The conference opened on an unusually mild Sunday afternoon to an overflow crowd of scholars, students, government and business practitioners, and community members. Many quietly jockeyed outside the doors of the Ukrainian Institute's packed Seminar Room, concentrating hard to be able to hear the first panel introduce principal players, economic and geographic factors and, of course, political and commercial considerations.
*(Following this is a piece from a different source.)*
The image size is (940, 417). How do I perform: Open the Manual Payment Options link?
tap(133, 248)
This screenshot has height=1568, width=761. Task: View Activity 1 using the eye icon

In publicly bringing together scholars and analysts most familiar with the politics and economic dynamics of the region so soon after the height of the crisis, conference organizers Margarita Balmaceda and Lubomyr Hajda were opening a window on the sort of expert reflection and dialogue that non-specialists usually only hear about much later, and then only in its broadest and already filtered outline. They are expanding this window by making audio of the conference available to the public. But for the roughly 70 conference attendees, the mood was anticipatory and the curiosity high: would we witness controversy and dispute, or emerging consensus?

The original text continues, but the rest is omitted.